▶ Brief
Can you put the rows below into a numbered list, leaving out any blank lines?

▶ Dataset entries
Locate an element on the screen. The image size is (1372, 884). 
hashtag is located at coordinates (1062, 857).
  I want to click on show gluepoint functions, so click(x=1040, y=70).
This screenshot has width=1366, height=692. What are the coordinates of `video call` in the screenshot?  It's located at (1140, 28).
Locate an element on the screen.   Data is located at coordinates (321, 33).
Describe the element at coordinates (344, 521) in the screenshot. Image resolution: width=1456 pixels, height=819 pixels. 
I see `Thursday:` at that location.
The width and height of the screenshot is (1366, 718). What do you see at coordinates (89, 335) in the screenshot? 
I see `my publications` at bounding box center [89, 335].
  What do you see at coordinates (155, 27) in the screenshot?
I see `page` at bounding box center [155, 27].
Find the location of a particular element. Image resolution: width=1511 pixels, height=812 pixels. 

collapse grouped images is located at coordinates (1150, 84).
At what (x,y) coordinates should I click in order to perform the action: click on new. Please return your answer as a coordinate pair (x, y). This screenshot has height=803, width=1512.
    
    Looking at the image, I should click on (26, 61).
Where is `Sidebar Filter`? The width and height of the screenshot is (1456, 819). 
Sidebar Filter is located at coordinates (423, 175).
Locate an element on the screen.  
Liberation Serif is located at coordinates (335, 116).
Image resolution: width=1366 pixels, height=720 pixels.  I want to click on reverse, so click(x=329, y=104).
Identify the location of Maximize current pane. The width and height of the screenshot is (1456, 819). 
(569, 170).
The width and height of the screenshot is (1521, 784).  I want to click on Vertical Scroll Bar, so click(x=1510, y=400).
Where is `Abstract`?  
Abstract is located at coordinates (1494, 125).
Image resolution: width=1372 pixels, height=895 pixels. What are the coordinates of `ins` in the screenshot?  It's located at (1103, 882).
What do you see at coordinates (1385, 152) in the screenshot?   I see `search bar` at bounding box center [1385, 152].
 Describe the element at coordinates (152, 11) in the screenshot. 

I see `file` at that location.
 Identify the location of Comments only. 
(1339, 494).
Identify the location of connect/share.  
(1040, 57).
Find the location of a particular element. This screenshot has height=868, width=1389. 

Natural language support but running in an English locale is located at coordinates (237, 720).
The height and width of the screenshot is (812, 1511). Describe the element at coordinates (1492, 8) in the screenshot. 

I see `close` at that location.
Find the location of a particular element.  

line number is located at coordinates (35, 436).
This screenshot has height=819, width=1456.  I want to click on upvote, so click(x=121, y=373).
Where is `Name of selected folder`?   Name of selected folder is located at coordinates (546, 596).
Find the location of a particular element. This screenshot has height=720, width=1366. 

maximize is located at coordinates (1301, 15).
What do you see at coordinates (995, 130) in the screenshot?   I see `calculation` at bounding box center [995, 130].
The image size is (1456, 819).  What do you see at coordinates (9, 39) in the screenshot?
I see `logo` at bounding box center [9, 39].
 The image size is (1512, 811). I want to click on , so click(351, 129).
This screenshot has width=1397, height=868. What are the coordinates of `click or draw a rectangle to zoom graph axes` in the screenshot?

▶ Correct output
1. Locate an element on the screen. The image size is (1372, 884). 
2. hashtag is located at coordinates (1062, 857).
3.   I want to click on show gluepoint functions, so click(x=1040, y=70).
4. This screenshot has width=1366, height=692. What are the coordinates of `video call` in the screenshot?  It's located at (1140, 28).
5. Locate an element on the screen.   Data is located at coordinates (321, 33).
6. Describe the element at coordinates (344, 521) in the screenshot. Image resolution: width=1456 pixels, height=819 pixels. 
7. I see `Thursday:` at that location.
8. The width and height of the screenshot is (1366, 718). What do you see at coordinates (89, 335) in the screenshot? 
9. I see `my publications` at bounding box center [89, 335].
10.   What do you see at coordinates (155, 27) in the screenshot?
11. I see `page` at bounding box center [155, 27].
12. Find the location of a particular element. Image resolution: width=1511 pixels, height=812 pixels. 
13. collapse grouped images is located at coordinates (1150, 84).
14. At what (x,y) coordinates should I click in order to perform the action: click on new. Please return your answer as a coordinate pair (x, y). This screenshot has height=803, width=1512.
15.     Looking at the image, I should click on (26, 61).
16. Where is `Sidebar Filter`? The width and height of the screenshot is (1456, 819). 
17. Sidebar Filter is located at coordinates (423, 175).
18. Locate an element on the screen.  
19. Liberation Serif is located at coordinates (335, 116).
20. Image resolution: width=1366 pixels, height=720 pixels.  I want to click on reverse, so click(x=329, y=104).
21. Identify the location of Maximize current pane. The width and height of the screenshot is (1456, 819). 
22. (569, 170).
23. The width and height of the screenshot is (1521, 784).  I want to click on Vertical Scroll Bar, so click(x=1510, y=400).
24. Where is `Abstract`?  
25. Abstract is located at coordinates (1494, 125).
26. Image resolution: width=1372 pixels, height=895 pixels. What are the coordinates of `ins` in the screenshot?  It's located at (1103, 882).
27. What do you see at coordinates (1385, 152) in the screenshot?   I see `search bar` at bounding box center [1385, 152].
28.  Describe the element at coordinates (152, 11) in the screenshot. 
29. I see `file` at that location.
30.  Identify the location of Comments only. 
31. (1339, 494).
32. Identify the location of connect/share.  
33. (1040, 57).
34. Find the location of a particular element. This screenshot has height=868, width=1389. 
35. Natural language support but running in an English locale is located at coordinates (237, 720).
36. The height and width of the screenshot is (812, 1511). Describe the element at coordinates (1492, 8) in the screenshot. 
37. I see `close` at that location.
38. Find the location of a particular element.  
39. line number is located at coordinates (35, 436).
40. This screenshot has height=819, width=1456.  I want to click on upvote, so click(x=121, y=373).
41. Where is `Name of selected folder`?   Name of selected folder is located at coordinates (546, 596).
42. Find the location of a particular element. This screenshot has height=720, width=1366. 
43. maximize is located at coordinates (1301, 15).
44. What do you see at coordinates (995, 130) in the screenshot?   I see `calculation` at bounding box center [995, 130].
45. The image size is (1456, 819).  What do you see at coordinates (9, 39) in the screenshot?
46. I see `logo` at bounding box center [9, 39].
47.  The image size is (1512, 811). I want to click on , so click(351, 129).
48. This screenshot has width=1397, height=868. What are the coordinates of `click or draw a rectangle to zoom graph axes` in the screenshot?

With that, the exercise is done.